[Directions for this task]
Write out every record below exactly as it appears, omitting the pictures.

[Provided information]
......

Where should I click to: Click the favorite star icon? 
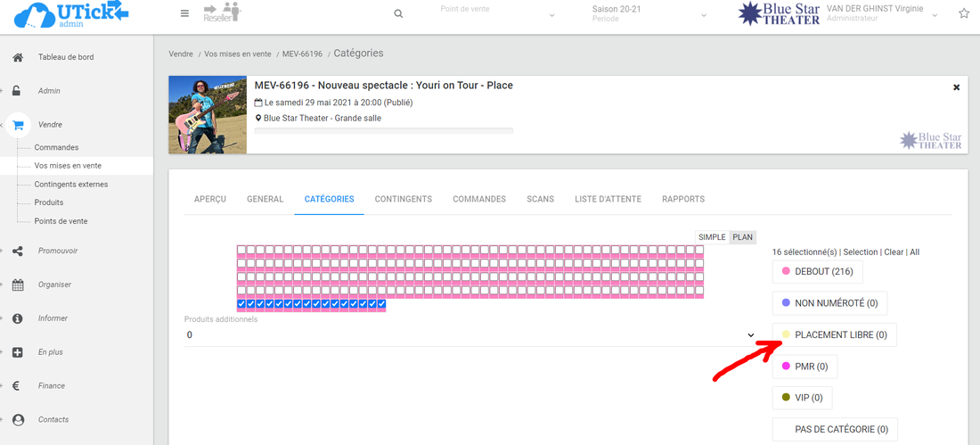(x=963, y=13)
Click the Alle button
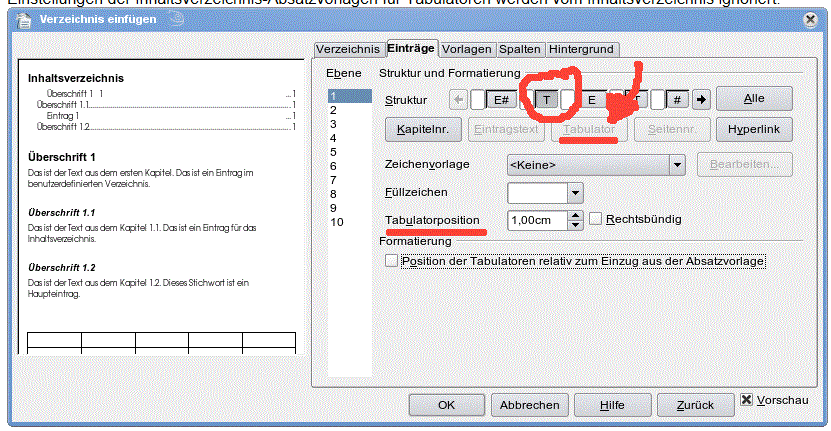The height and width of the screenshot is (431, 831). click(754, 98)
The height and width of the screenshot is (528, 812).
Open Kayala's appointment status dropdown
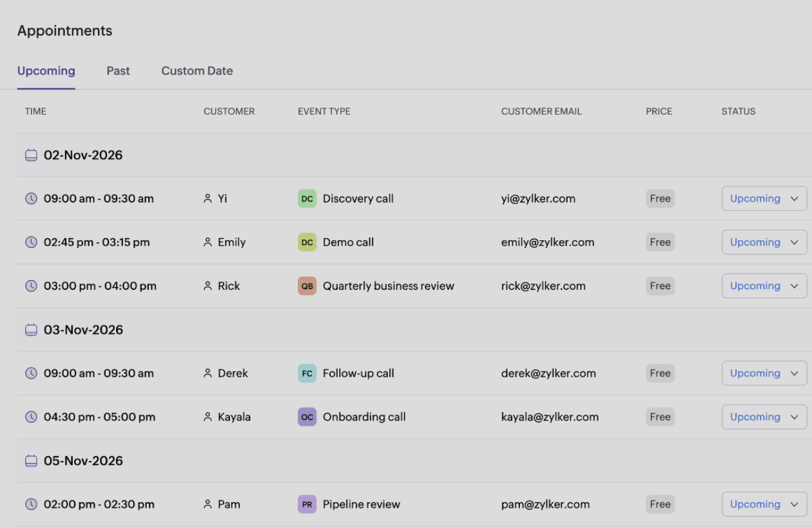click(764, 417)
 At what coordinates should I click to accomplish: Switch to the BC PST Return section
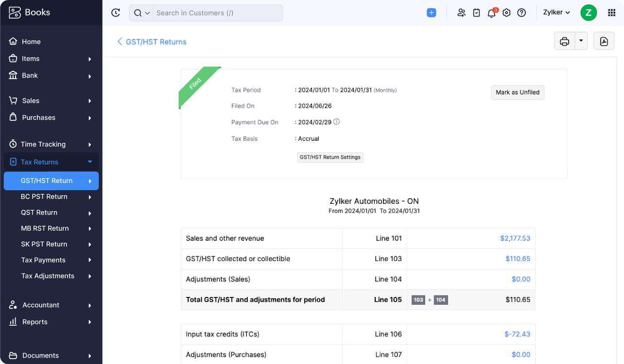tap(45, 197)
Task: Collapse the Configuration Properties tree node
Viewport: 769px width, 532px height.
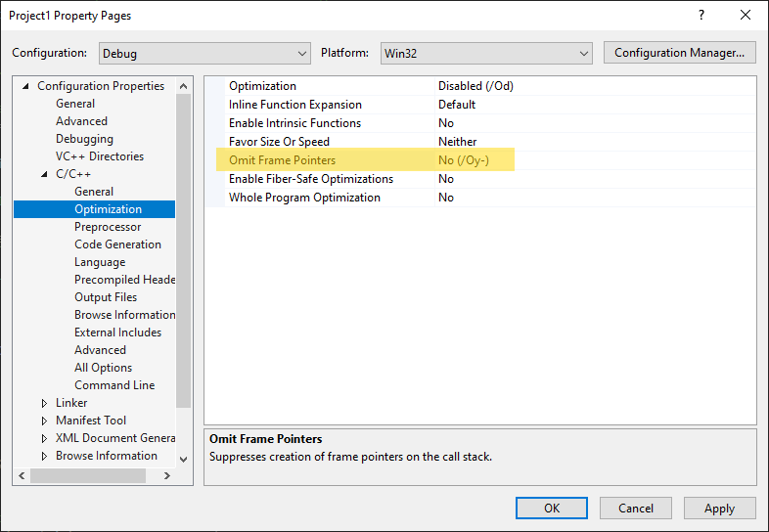Action: 26,86
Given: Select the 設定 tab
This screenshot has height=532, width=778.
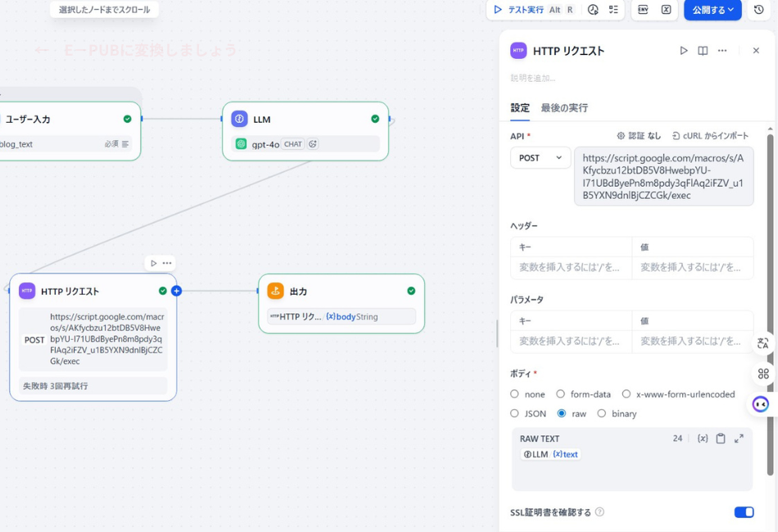Looking at the screenshot, I should click(x=522, y=106).
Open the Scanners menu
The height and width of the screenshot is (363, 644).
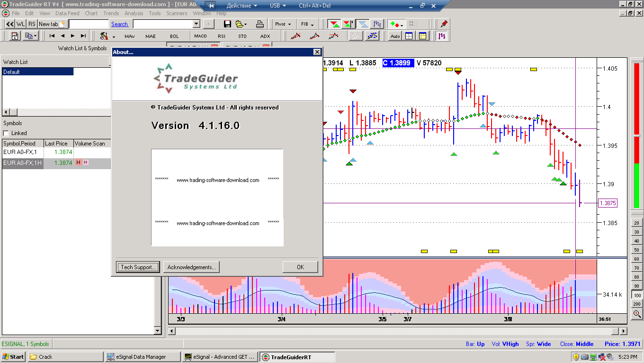tap(177, 13)
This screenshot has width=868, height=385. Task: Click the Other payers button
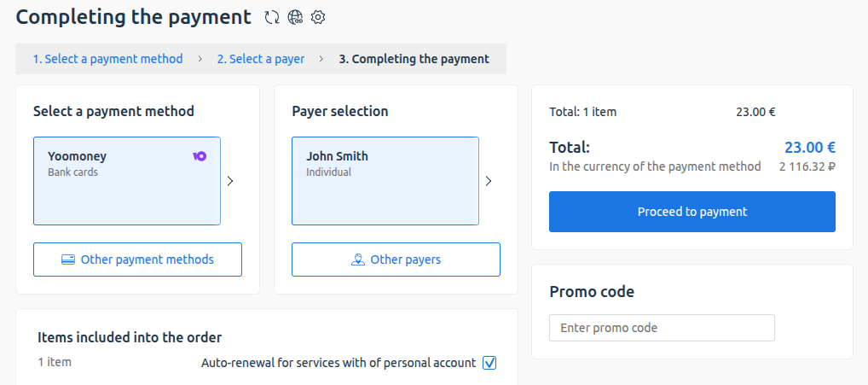[x=396, y=260]
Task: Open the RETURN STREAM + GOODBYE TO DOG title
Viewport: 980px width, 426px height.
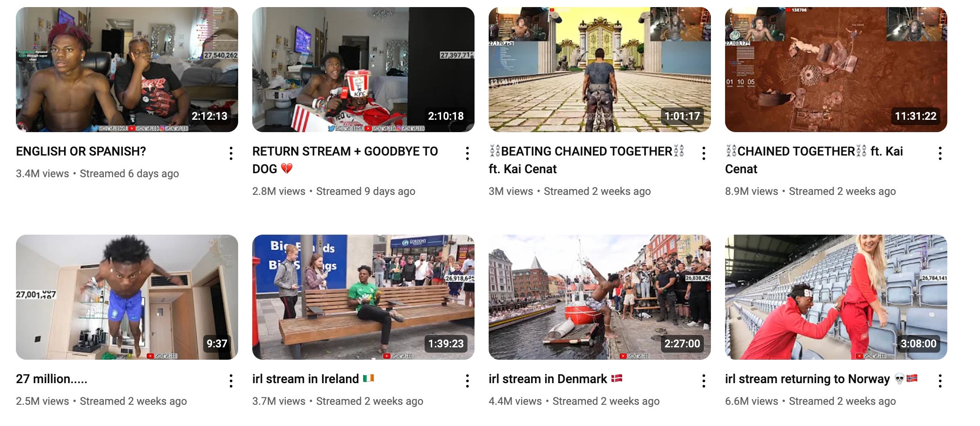Action: click(345, 160)
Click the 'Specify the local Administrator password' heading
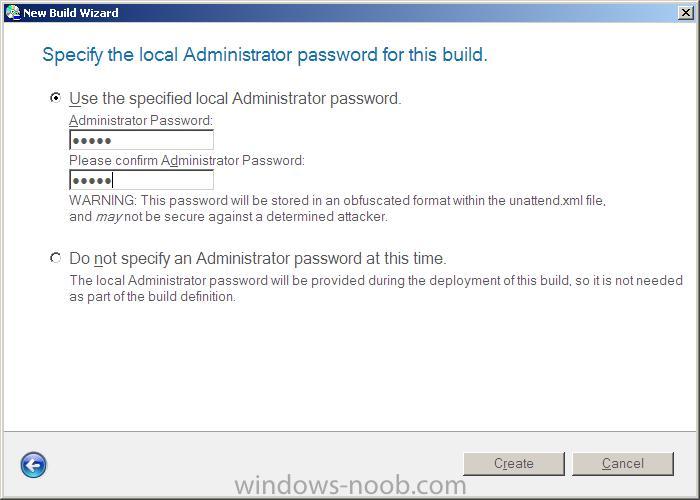Image resolution: width=700 pixels, height=500 pixels. [265, 55]
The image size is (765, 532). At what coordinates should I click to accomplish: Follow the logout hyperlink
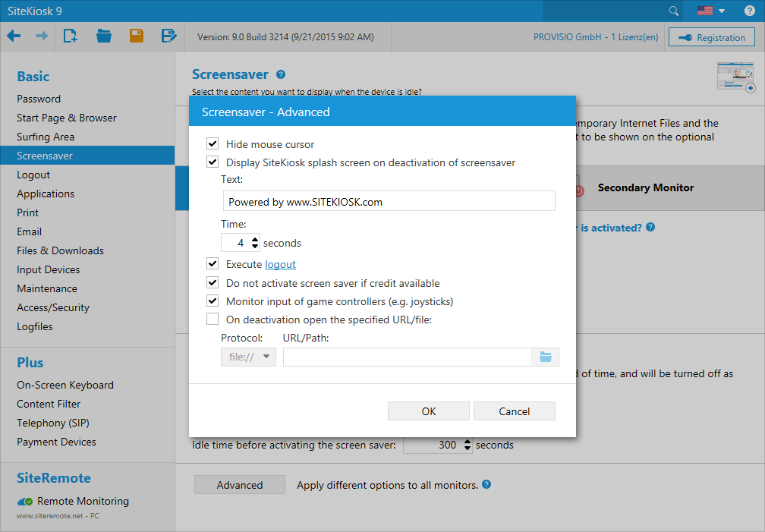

......

[Answer for this exercise]
Where should I click to: Click the favorite star icon? 
(x=963, y=13)
Click the Alle button
The height and width of the screenshot is (431, 831). click(754, 98)
The height and width of the screenshot is (528, 812).
Open Kayala's appointment status dropdown
click(764, 417)
 At what coordinates should I click to accomplish: Switch to the BC PST Return section
tap(45, 197)
Task: Collapse the Configuration Properties tree node
Viewport: 769px width, 532px height.
Action: 26,86
Given: Select the 設定 tab
This screenshot has height=532, width=778.
Looking at the screenshot, I should click(x=522, y=106).
Open the Scanners menu
The height and width of the screenshot is (363, 644).
tap(177, 13)
This screenshot has width=868, height=385. Task: Click the Other payers button
[x=396, y=260]
Task: Open the RETURN STREAM + GOODBYE TO DOG title
Viewport: 980px width, 426px height.
Action: click(345, 160)
Click the 'Specify the local Administrator password' heading
Image resolution: width=700 pixels, height=500 pixels. [265, 55]
The image size is (765, 532). At what coordinates should I click to accomplish: Follow the logout hyperlink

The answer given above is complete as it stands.